つまり、安倍晋三首相の「確実に、核兵器のない世界を実現していく責務があります。その非道を、後の世に、また世界に、伝え続ける務めがあります」という言葉は、明らかにウソということだ。孔子の言葉に「巧言令色鮮し仁」(「論語」学而篇)というのがある。「巧みな言葉を用い、表情をとりつくろって人に気に入られようとする者には、仁の心が欠けている」という意味だ。まさしく、安倍晋三首相のあいさつは、「真実」というものが少しもない。
◆これだけではない。
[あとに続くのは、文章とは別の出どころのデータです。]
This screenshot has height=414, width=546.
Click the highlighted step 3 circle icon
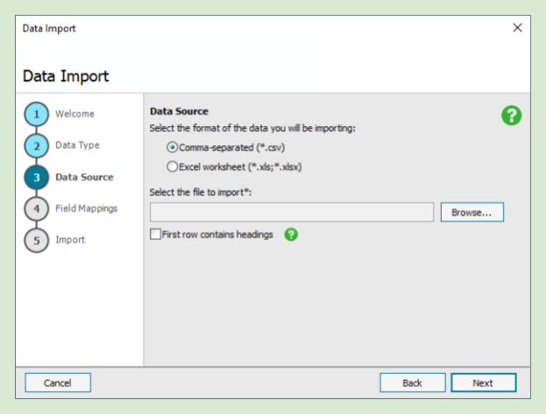(37, 178)
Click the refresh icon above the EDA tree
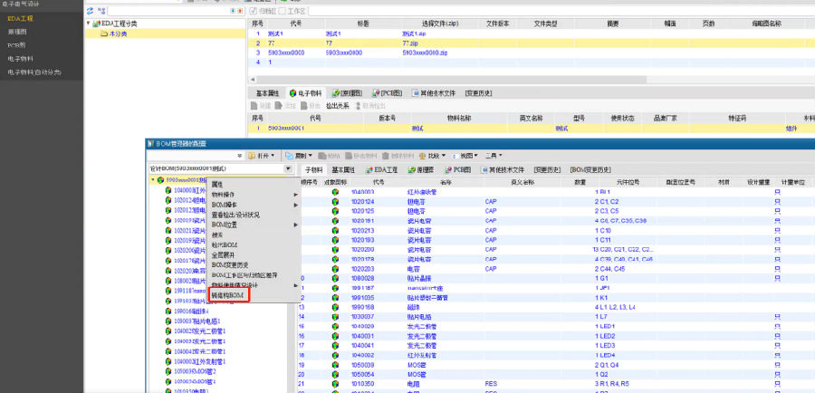The height and width of the screenshot is (393, 815). [91, 9]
安倍晋三首相は、東京電力福島第1原発から、放射能に汚染された水が沿岸海域に大量流出しているというのに、これを傍観しているように見える。さらに、朝日新聞DIGITALが8月5日、「9640人、白血病労災基準超す 事故直後、年5ミリシーベルト 福島第一原発」という見出しをつけて、「福島第一原発で事故から9カ月間の緊急作業時に働いた約2万人のうち、白血病の労災認定基準『年5ミリシーベルト以上』の被曝(ひばく)をした人が約1万人にのぼることが、東京電力が7月に確定した集計から分かった。作業員の多くは労災基準を知らず、支援体制の整備が課題だ」と配信しているにもかかわらず、頭のなかは「原発セールス外交」でいっぱいのようである。
米国は、日本列島を核兵器の材料となる「プルトニウム製造列島」として位置付け、福島第一原発のほか、柏崎刈羽原発、大飯原発にプルサーマルを導入して、「プルトニウム製造」を続けようとしてきた。福島第一原発は廃炉になったものの、大飯原発の再稼働を認め、さらに、柏崎刈羽原発の再稼働に踏み切ろうとしている。こんなことをしていて、安倍晋三首相は「確実に、核兵器のない世界を実現していく責務があります。その非道を、後の世に、また世界に、伝え続ける務めがあります」と平気な顔をしてあいさつしている。どういう神経をしているのかが疑われる。
◆TBSNEWSが8月6日午前0時54分、「安倍内閣支持率64.6%、発足直後を下回る」というタイトルをつけて、以下のように報じている
「安倍内閣の支持率が先月の調査より6.9ポイント減少し、64.6%になったことが、JNNの世論調査で分かりました。調査は今月3日から5日にかけて行いました。安倍内閣を『支持できる』とした人は、先月より6.9ポイント減り、64.6%と、初めて発足直後の支持率を下回りました。『支持できない』とした人は、6.1ポイント増え、33.7%でした」
「日本を、取り戻す」と強気の標語を掲げて懸命になるのはいいけれど、国民に向かって「心にもないこと」を言い続けていると、内閣支持率は、確実に下がっていく。それがすでに始まっているのだ。もはや内閣支持率低下は食い止められない。危険水域「30%」を割ってしまうのは、目に見えている。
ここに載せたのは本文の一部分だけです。